Ogni notte, il fantasma di ciò che siamo stati mi tormenta; ogni notte, rivivo quell’ultimo giorno in cui un bivio si aprì dinanzi a me: avrei potuto rischiare, avrei potuto starti accanto e privarmi di me stesso, per donare a te ogni lembo del mio essere; avrei potuto, ma da buon vecchio vigliacco ho scelto la strada più semplice. Credevo di avere tutto il tempo di questo mondo, nonostante una guerra, credevo che mai ci saremmo persi, che avrei potuto riaverti al mio fianco.

Uno stolto, ecco cosa sono stato; ed ora raccolgo i pezzi di una vita finita, di un cuore spezzato e un’anima dilaniata dal rimpianto.

Mi libero della coperta consunta, mi alzo e ho bisogno di poggiarmi al comodino di legno accanto al letto, per evitare di cadere. Le membra stanche e pesanti mi impediscono di far un passo senza sentir dolore, senza avvertire che qualcosa si rompe dentro di me, in ogni gesto che compio. E’ come se ogni cosa avesse perso il proprio senso, come se mi costasse fatica vivere.

Ci sono cose che non ho scelto e quelle cose mi hanno cambiato.

Non ho scelto di perderlo, ritrovarlo e perderlo ancora; non ho scelto di vederlo scomparire dietro quel dannato velo, di osservare le sue labbra dischiudersi e sussurrare qualcosa che mai più sentirò; non ho scelto di amarlo e al contempo odiarlo solo perché si è impossessato della mia vita, dei miei sogni e del mio cuore.

Non ho scelto una vita pregna della nostalgia di cose mai accadute, ma ora decido di chiudere gli occhi e rivederlo, cercando di rammentare il suo profumo e la sensazione di calore al petto che l’essergli vicino mi provocava. E resto immobile, senza permettere a nessun muscolo del mio corpo di muoversi, ordinando persino al mio cuore di decelerare i battiti; e spero, e attendo qualcosa che non accadrà. Non rivivrò nessuna di quelle sensazioni, non lo sentirò più dentro le ossa e sotto la pelle, non lo riavrò.

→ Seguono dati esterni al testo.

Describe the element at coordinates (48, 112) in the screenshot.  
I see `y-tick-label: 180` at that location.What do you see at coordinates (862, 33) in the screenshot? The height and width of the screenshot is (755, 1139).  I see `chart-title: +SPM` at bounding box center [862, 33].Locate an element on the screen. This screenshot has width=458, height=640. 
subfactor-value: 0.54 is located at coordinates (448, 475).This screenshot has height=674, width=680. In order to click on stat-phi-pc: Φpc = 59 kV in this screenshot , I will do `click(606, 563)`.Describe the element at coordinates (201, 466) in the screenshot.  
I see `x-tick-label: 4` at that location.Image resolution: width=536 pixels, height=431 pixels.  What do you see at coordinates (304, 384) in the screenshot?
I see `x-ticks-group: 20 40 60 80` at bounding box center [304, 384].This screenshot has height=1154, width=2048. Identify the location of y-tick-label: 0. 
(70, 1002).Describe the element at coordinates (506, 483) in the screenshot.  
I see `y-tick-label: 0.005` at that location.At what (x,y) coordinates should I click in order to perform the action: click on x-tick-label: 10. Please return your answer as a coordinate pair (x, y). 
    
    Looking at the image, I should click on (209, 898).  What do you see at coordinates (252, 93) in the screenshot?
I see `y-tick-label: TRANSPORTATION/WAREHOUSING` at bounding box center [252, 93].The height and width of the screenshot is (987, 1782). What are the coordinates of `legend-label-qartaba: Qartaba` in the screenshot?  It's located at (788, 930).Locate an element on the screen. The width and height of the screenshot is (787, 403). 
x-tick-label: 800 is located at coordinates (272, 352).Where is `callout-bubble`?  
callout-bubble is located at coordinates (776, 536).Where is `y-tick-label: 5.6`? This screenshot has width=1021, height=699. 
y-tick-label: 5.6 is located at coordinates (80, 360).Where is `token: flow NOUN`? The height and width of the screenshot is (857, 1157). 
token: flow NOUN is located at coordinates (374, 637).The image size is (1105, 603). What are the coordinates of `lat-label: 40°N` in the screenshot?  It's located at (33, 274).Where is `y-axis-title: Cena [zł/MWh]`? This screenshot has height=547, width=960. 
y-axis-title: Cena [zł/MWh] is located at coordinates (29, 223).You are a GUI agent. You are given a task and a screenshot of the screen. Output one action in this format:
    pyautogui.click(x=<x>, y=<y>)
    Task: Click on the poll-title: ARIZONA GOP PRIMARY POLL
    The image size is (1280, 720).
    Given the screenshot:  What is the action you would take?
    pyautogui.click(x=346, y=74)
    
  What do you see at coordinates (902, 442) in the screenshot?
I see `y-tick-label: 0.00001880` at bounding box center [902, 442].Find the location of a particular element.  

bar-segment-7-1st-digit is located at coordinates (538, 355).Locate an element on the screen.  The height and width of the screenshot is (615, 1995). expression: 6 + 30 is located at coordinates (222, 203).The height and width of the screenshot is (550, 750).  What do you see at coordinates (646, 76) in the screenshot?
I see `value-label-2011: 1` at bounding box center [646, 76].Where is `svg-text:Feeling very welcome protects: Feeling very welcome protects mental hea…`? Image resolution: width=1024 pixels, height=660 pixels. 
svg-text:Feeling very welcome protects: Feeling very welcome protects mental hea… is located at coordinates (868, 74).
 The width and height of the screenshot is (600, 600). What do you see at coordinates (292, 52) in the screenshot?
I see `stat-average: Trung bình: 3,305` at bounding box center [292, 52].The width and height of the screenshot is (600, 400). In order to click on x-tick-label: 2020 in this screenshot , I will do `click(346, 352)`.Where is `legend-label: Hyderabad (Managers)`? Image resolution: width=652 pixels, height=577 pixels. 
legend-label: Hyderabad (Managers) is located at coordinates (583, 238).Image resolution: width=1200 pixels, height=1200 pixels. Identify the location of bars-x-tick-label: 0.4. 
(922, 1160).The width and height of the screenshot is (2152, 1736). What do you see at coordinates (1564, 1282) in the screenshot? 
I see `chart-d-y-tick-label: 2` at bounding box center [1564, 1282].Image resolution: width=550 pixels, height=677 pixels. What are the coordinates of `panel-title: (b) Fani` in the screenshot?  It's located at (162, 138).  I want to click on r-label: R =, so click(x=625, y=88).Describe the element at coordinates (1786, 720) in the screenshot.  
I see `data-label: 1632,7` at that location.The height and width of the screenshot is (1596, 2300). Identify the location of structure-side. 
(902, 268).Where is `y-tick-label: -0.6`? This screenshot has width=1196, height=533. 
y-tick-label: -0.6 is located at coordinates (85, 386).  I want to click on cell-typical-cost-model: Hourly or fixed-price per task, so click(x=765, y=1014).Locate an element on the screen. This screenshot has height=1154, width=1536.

Mi accascio nuovamente sul letto, stendendomi e coprendo le palpebre con una mano; l’unica cosa che posso fare è ricordarlo e maledire me stesso per non aver scelto lui, in quel giorno lontano. E’ in quel momento che il sonno ritorna ad impossessarsi del mio corpo, ad intrappolarmi nelle sue maglie ingannatrici.

 

 

<< Tu consumi tutto l’ossigeno che mi sta intorno, sei asfissiante, pressante e io ho bisogno di uscire da qui >> Indietreggio e lo guardo un’ultima volta, mentre arriccia le labbra in una smorfia insofferente, mentre i suoi occhi brillano di una luce quasi maniacale.

<< Stai commettendo un errore Remus, se vai via, non torni più >>

Chiaro è il rumore della maniglia che si abbassa, della porta che si apre, richiudendosi poi alle mie spalle; chiaro è il rumore dei miei passi che per sempre mi allontanano da Sirius.

 

 

Ho aspettato troppo, ed ora è tardi per l’amore, è tardi per noi.